Databricks AutoML: Glass-Box Model Generation (2026)

Databricks AutoML is a managed machine learning capability that automates data preprocessing, model selection, hyperparameter tuning, and evaluation. It supports 3 task types — classification, regression, and time-series forecasting — and runs the entire flow from searching for the best model to generating a reproducible notebook with one click (UI) or one line of code (API). On the ML Associate exam, 10-15% of questions cover AutoML, focusing on API usage, understanding the generated artifacts, and judging when to apply it.

AutoML Processing Flow

AutoML automatically runs the 4 steps below. Understanding what each step does and what it produces is the foundation of exam prep.

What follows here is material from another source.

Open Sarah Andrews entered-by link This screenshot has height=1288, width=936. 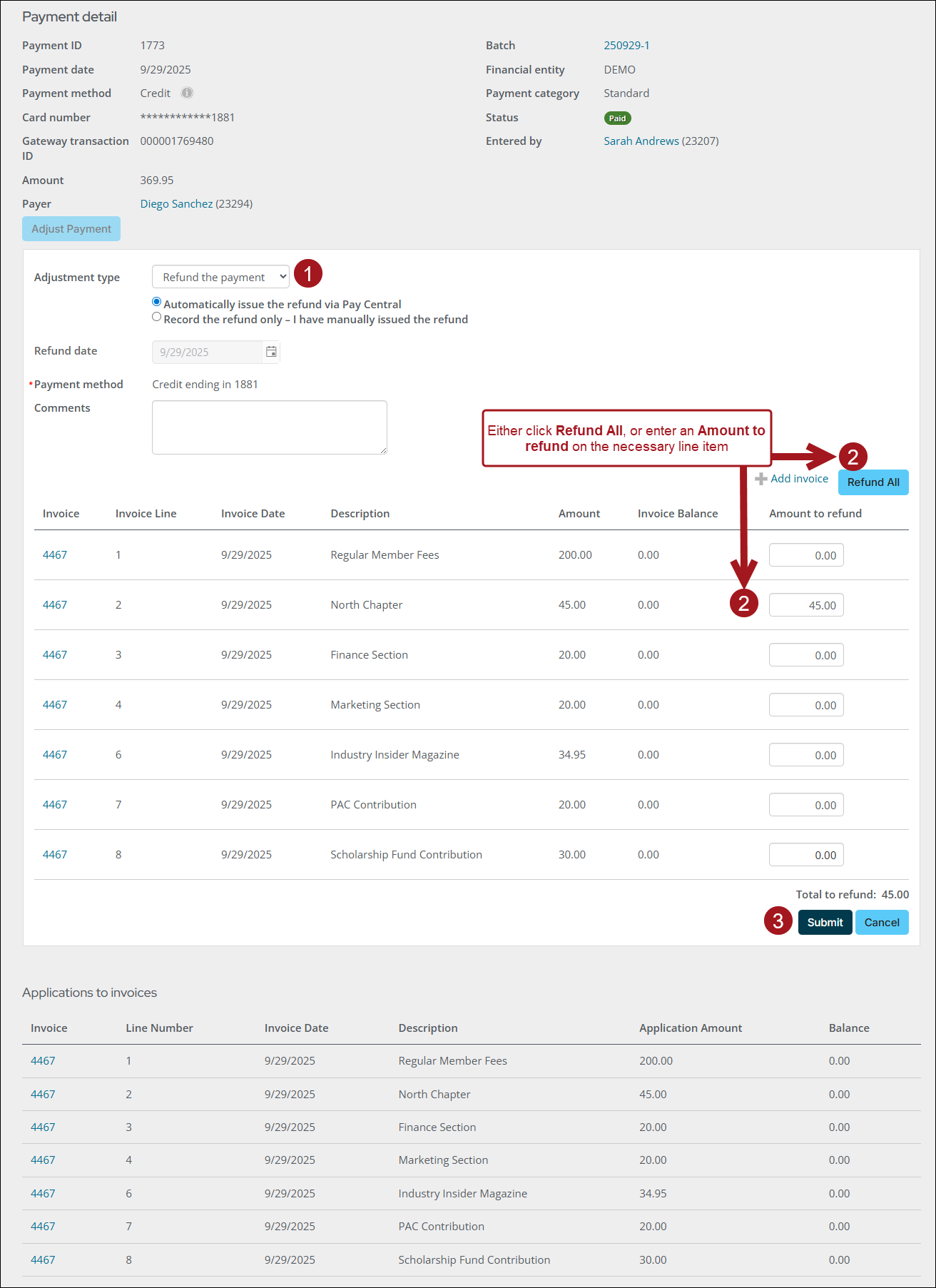641,141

┌─────────────────────────────────────────────────────────┐
│                AutoML Processing Flow                    │
│                                                         │
│  Step 1: Data analysis & preprocessing                  │
│  ├─ Missing-value handling (median/mode/imputation)     │
│  ├─ Categorical variable encoding                       │
│  ├─ Numeric feature normalization                       │
│  └─ Automatic feature selection                         │
│          │                                              │
│  Step 2: Model selection                                │
│  ├─ Automatic candidate algorithm selection             │
│  └─ LightGBM / XGBoost / sklearn / Prophet, etc.        │
│          │                                              │
│  Step 3: Hyperparameter tuning                          │
│  ├─ Automated search via Hyperopt                       │
│  └─ Each combination recorded as an MLflow Run          │
│          │                                              │
│  Step 4: Evaluation & ranking                           │
│  ├─ Evaluation via cross-validation                     │
│  └─ Automatic best-model selection                      │
└─────────────────────────────────────────────────────────┘

Supported Tasks and Evaluation Metrics

Task	API method	Supported algorithms	Primary metrics
Classification	databricks.automl.classify()	LightGBM, XGBoost, sklearn (LogisticRegression, RandomForest, DecisionTree)	F1 score, accuracy, log_loss, precision, recall
Regression	databricks.automl.regress()	LightGBM, XGBoost, sklearn (LinearRegression, RandomForest, DecisionTree)	RMSE, MAE, R², MSE
Forecasting	databricks.automl.forecast()	Prophet, ARIMA	SMAPE, MSE, RMSE, MAE

Classification and regression automatically try LightGBM, XGBoost, and sklearn algorithms. Forecasting is limited to Prophet and ARIMA — deep-learning-based methods (LSTM, etc.) are not supported by AutoML.

UI Execution Steps

You can run AutoML from the Databricks workspace UI without writing any code.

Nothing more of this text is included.